» Task instructions:
Render every one of the following lines as a Markdown table with the columns Row and Line, numbering each line in the Row column and skipping blank lines.

» Given records:
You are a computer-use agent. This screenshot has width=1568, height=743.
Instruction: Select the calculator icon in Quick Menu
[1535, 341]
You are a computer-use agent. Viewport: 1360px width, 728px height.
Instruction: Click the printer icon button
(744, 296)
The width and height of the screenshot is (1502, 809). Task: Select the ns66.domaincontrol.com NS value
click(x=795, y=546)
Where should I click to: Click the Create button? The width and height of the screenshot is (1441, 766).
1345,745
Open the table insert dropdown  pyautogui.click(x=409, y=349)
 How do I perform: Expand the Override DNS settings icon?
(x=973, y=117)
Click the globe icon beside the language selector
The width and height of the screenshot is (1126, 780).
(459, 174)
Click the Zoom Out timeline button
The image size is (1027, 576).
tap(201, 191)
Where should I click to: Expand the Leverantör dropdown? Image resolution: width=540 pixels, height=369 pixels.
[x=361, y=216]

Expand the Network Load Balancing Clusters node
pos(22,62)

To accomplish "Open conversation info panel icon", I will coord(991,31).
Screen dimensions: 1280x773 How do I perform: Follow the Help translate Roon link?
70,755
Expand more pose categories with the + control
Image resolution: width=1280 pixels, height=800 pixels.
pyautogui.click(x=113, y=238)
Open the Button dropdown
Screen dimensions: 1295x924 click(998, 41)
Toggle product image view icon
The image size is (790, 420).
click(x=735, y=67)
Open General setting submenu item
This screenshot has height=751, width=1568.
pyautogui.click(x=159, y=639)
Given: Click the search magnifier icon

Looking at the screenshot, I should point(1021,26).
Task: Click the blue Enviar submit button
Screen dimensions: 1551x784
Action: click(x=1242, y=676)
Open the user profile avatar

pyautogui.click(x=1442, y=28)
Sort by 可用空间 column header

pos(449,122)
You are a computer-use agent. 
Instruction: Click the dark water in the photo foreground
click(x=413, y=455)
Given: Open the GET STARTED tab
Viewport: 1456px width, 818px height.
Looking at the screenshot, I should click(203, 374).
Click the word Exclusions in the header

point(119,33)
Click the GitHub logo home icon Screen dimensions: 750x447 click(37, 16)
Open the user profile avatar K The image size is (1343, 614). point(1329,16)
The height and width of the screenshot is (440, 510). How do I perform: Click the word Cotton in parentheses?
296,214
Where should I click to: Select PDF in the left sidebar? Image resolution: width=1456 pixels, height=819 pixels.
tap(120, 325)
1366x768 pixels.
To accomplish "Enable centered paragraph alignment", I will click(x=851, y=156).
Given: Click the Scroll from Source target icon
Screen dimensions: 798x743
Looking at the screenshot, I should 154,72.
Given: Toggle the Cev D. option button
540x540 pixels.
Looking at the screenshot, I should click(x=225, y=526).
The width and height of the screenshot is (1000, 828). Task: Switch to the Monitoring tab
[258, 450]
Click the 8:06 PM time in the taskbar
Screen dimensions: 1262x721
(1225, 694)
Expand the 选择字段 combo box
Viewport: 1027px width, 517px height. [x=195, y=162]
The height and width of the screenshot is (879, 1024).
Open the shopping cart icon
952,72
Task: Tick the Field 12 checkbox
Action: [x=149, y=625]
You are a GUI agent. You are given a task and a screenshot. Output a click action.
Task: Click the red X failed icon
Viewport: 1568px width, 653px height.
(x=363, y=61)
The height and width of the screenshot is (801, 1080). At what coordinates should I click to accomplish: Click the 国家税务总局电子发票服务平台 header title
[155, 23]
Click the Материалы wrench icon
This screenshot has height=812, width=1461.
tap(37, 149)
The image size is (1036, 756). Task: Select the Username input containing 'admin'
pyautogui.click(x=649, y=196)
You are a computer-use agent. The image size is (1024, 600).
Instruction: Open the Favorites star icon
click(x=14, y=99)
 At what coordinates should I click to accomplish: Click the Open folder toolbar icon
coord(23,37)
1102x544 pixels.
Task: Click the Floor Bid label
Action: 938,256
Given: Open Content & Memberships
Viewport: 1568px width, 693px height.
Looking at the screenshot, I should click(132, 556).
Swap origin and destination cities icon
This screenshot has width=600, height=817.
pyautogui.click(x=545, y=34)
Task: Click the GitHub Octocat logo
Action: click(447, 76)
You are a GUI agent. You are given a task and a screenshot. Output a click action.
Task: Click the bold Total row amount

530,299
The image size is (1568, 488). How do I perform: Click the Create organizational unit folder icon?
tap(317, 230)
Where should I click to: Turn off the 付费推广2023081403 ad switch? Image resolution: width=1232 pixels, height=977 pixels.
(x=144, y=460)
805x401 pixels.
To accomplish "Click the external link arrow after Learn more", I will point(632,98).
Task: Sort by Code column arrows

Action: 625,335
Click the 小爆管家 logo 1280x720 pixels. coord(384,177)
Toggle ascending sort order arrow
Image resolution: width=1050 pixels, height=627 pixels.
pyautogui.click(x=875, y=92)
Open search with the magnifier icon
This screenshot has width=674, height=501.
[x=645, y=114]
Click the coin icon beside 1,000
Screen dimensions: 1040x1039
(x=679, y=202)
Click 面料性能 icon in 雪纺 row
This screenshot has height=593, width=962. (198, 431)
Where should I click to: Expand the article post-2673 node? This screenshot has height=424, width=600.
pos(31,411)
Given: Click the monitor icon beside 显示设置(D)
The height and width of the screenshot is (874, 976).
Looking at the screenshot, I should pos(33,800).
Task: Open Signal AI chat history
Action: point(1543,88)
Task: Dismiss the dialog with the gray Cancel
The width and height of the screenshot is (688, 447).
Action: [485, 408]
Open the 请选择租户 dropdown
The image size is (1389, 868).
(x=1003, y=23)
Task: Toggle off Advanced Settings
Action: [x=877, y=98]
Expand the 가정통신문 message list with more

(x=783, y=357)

» Task answer:
| Row | Line |
|---|---|
| 1 | You are a computer-use agent. This screenshot has width=1568, height=743. |
| 2 | Instruction: Select the calculator icon in Quick Menu |
| 3 | [1535, 341] |
| 4 | You are a computer-use agent. Viewport: 1360px width, 728px height. |
| 5 | Instruction: Click the printer icon button |
| 6 | (744, 296) |
| 7 | The width and height of the screenshot is (1502, 809). Task: Select the ns66.domaincontrol.com NS value |
| 8 | click(x=795, y=546) |
| 9 | Where should I click to: Click the Create button? The width and height of the screenshot is (1441, 766). |
| 10 | 1345,745 |
| 11 | Open the table insert dropdown  pyautogui.click(x=409, y=349) |
| 12 |  How do I perform: Expand the Override DNS settings icon? |
| 13 | (x=973, y=117) |
| 14 | Click the globe icon beside the language selector |
| 15 | The width and height of the screenshot is (1126, 780). |
| 16 | (459, 174) |
| 17 | Click the Zoom Out timeline button |
| 18 | The image size is (1027, 576). |
| 19 | tap(201, 191) |
| 20 | Where should I click to: Expand the Leverantör dropdown? Image resolution: width=540 pixels, height=369 pixels. |
| 21 | [x=361, y=216] |
| 22 | Expand the Network Load Balancing Clusters node |
| 23 | pos(22,62) |
| 24 | To accomplish "Open conversation info panel icon", I will coord(991,31). |
| 25 | Screen dimensions: 1280x773 How do I perform: Follow the Help translate Roon link? |
| 26 | 70,755 |
| 27 | Expand more pose categories with the + control |
| 28 | Image resolution: width=1280 pixels, height=800 pixels. |
| 29 | pyautogui.click(x=113, y=238) |
| 30 | Open the Button dropdown |
| 31 | Screen dimensions: 1295x924 click(998, 41) |
| 32 | Toggle product image view icon |
| 33 | The image size is (790, 420). |
| 34 | click(x=735, y=67) |
| 35 | Open General setting submenu item |
| 36 | This screenshot has height=751, width=1568. |
| 37 | pyautogui.click(x=159, y=639) |
| 38 | Given: Click the search magnifier icon |
| 39 | Looking at the screenshot, I should point(1021,26). |
| 40 | Task: Click the blue Enviar submit button |
| 41 | Screen dimensions: 1551x784 |
| 42 | Action: click(x=1242, y=676) |
| 43 | Open the user profile avatar |
| 44 | pyautogui.click(x=1442, y=28) |
| 45 | Sort by 可用空间 column header |
| 46 | pos(449,122) |
| 47 | You are a computer-use agent.  |
| 48 | Instruction: Click the dark water in the photo foreground |
| 49 | click(x=413, y=455) |
| 50 | Given: Open the GET STARTED tab |
| 51 | Viewport: 1456px width, 818px height. |
| 52 | Looking at the screenshot, I should click(203, 374). |
| 53 | Click the word Exclusions in the header |
| 54 | point(119,33) |
| 55 | Click the GitHub logo home icon Screen dimensions: 750x447 click(37, 16) |
| 56 | Open the user profile avatar K The image size is (1343, 614). point(1329,16) |
| 57 | The height and width of the screenshot is (440, 510). How do I perform: Click the word Cotton in parentheses? |
| 58 | 296,214 |
| 59 | Where should I click to: Select PDF in the left sidebar? Image resolution: width=1456 pixels, height=819 pixels. |
| 60 | tap(120, 325) |
| 61 | 1366x768 pixels. |
| 62 | To accomplish "Enable centered paragraph alignment", I will click(x=851, y=156). |
| 63 | Given: Click the Scroll from Source target icon |
| 64 | Screen dimensions: 798x743 |
| 65 | Looking at the screenshot, I should 154,72. |
| 66 | Given: Toggle the Cev D. option button |
| 67 | 540x540 pixels. |
| 68 | Looking at the screenshot, I should click(x=225, y=526). |
| 69 | The width and height of the screenshot is (1000, 828). Task: Switch to the Monitoring tab |
| 70 | [258, 450] |
| 71 | Click the 8:06 PM time in the taskbar |
| 72 | Screen dimensions: 1262x721 |
| 73 | (1225, 694) |
| 74 | Expand the 选择字段 combo box |
| 75 | Viewport: 1027px width, 517px height. [x=195, y=162] |
| 76 | The height and width of the screenshot is (879, 1024). |
| 77 | Open the shopping cart icon |
| 78 | 952,72 |
| 79 | Task: Tick the Field 12 checkbox |
| 80 | Action: [x=149, y=625] |
| 81 | You are a GUI agent. You are given a task and a screenshot. Output a click action. |
| 82 | Task: Click the red X failed icon |
| 83 | Viewport: 1568px width, 653px height. |
| 84 | (x=363, y=61) |
| 85 | The height and width of the screenshot is (801, 1080). At what coordinates should I click to accomplish: Click the 国家税务总局电子发票服务平台 header title |
| 86 | [155, 23] |
| 87 | Click the Материалы wrench icon |
| 88 | This screenshot has height=812, width=1461. |
| 89 | tap(37, 149) |
| 90 | The image size is (1036, 756). Task: Select the Username input containing 'admin' |
| 91 | pyautogui.click(x=649, y=196) |
| 92 | You are a computer-use agent. The image size is (1024, 600). |
| 93 | Instruction: Open the Favorites star icon |
| 94 | click(x=14, y=99) |
| 95 |  At what coordinates should I click to accomplish: Click the Open folder toolbar icon |
| 96 | coord(23,37) |
| 97 | 1102x544 pixels. |
| 98 | Task: Click the Floor Bid label |
| 99 | Action: 938,256 |
| 100 | Given: Open Content & Memberships |
| 101 | Viewport: 1568px width, 693px height. |
| 102 | Looking at the screenshot, I should click(132, 556). |
| 103 | Swap origin and destination cities icon |
| 104 | This screenshot has width=600, height=817. |
| 105 | pyautogui.click(x=545, y=34) |
| 106 | Task: Click the GitHub Octocat logo |
| 107 | Action: click(447, 76) |
| 108 | You are a GUI agent. You are given a task and a screenshot. Output a click action. |
| 109 | Task: Click the bold Total row amount |
| 110 | 530,299 |
| 111 | The image size is (1568, 488). How do I perform: Click the Create organizational unit folder icon? |
| 112 | tap(317, 230) |
| 113 | Where should I click to: Turn off the 付费推广2023081403 ad switch? Image resolution: width=1232 pixels, height=977 pixels. |
| 114 | (x=144, y=460) |
| 115 | 805x401 pixels. |
| 116 | To accomplish "Click the external link arrow after Learn more", I will point(632,98). |
| 117 | Task: Sort by Code column arrows |
| 118 | Action: 625,335 |
| 119 | Click the 小爆管家 logo 1280x720 pixels. coord(384,177) |
| 120 | Toggle ascending sort order arrow |
| 121 | Image resolution: width=1050 pixels, height=627 pixels. |
| 122 | pyautogui.click(x=875, y=92) |
| 123 | Open search with the magnifier icon |
| 124 | This screenshot has width=674, height=501. |
| 125 | [x=645, y=114] |
| 126 | Click the coin icon beside 1,000 |
| 127 | Screen dimensions: 1040x1039 |
| 128 | (x=679, y=202) |
| 129 | Click 面料性能 icon in 雪纺 row |
| 130 | This screenshot has height=593, width=962. (198, 431) |
| 131 | Where should I click to: Expand the article post-2673 node? This screenshot has height=424, width=600. |
| 132 | pos(31,411) |
| 133 | Given: Click the monitor icon beside 显示设置(D) |
| 134 | The height and width of the screenshot is (874, 976). |
| 135 | Looking at the screenshot, I should pos(33,800). |
| 136 | Task: Open Signal AI chat history |
| 137 | Action: point(1543,88) |
| 138 | Task: Dismiss the dialog with the gray Cancel |
| 139 | The width and height of the screenshot is (688, 447). |
| 140 | Action: [485, 408] |
| 141 | Open the 请选择租户 dropdown |
| 142 | The image size is (1389, 868). |
| 143 | (x=1003, y=23) |
| 144 | Task: Toggle off Advanced Settings |
| 145 | Action: [x=877, y=98] |
| 146 | Expand the 가정통신문 message list with more |
| 147 | (x=783, y=357) |